The post is a personal breaking point story. The author says Gmail’s web interface now keeps inserting AI into basic email tasks with auto-generated summaries, draft suggestions, “help me write” prompts, and rewrite nudges that feel less like optional tools and more like a service second-guessing the user’s ability to read and write. The immediate trigger was not one single feature but the accumulation of interruptions, plus the fact that disabling the “smart” stack also removes older features the author actually liked, especially automatic inbox categorization. Rather than keep fighting settings, the author moved to Fastmail and attached a custom domain so switching again later would be easier.
Most of the useful signal landed in two places. First, a huge number of people independently said the same thing: Gmail’s web UI now feels bloated, slow, and full of product pressure, while paid mail hosts like Fastmail feel fast because they are still trying to be mail software instead of an AI distribution channel. That turned Fastmail into the dominant recommendation, with repeated praise for migration tools, custom domains, aliases,
IMAP and
JMAP support, responsive human support, and a product culture that seems unusually uninterested in upsell theater. Second, people were blunt that Google is not pushing these features because users demanded them. The more credible read is internal incentives. Teams need AI usage numbers, and bundling desirable older features with unwanted AI is an easy way to manufacture adoption.
There was still real nuance. Several commenters pointed out that many of the worst Gmail behaviors can be turned off by disabling “smart features,” though that also kills the Primary, Promotions, Social, and Updates tabs that some users consider indispensable. Others said they never see the AI prompts at all because they refused those settings early, or because they avoid the web UI and use IMAP clients instead. A smaller but important thread defended AI-assisted writing for people who are non-native English speakers, dyslexic, unusually direct, or working in legal and bureaucratic contexts where tone and formality matter more than personal voice. That did not change the main conclusion.
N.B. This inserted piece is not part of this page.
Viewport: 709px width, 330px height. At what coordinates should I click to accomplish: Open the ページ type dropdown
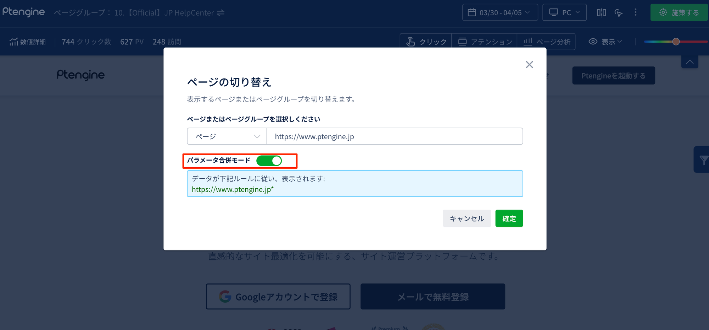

The consensus was that optional assistance is fine, but Gmail crossed the line by making low-quality AI feel ambient, hard to refuse, and entangled with unrelated functionality.
The thread also surfaced two broader shifts. One is strategic: if you keep using an address you do not control, you are building your digital life on a dependency that gets harder to unwind every year. The other is market-driven: Gmail’s original advantages were huge storage, decent webmail, and strong spam filtering, but commenters now described those edges as narrower or gone. Search and automatic category tabs are still Gmail’s strongest lock-in for many users, yet even people who stayed said the product increasingly feels like it is optimized for KPIs, not correspondence.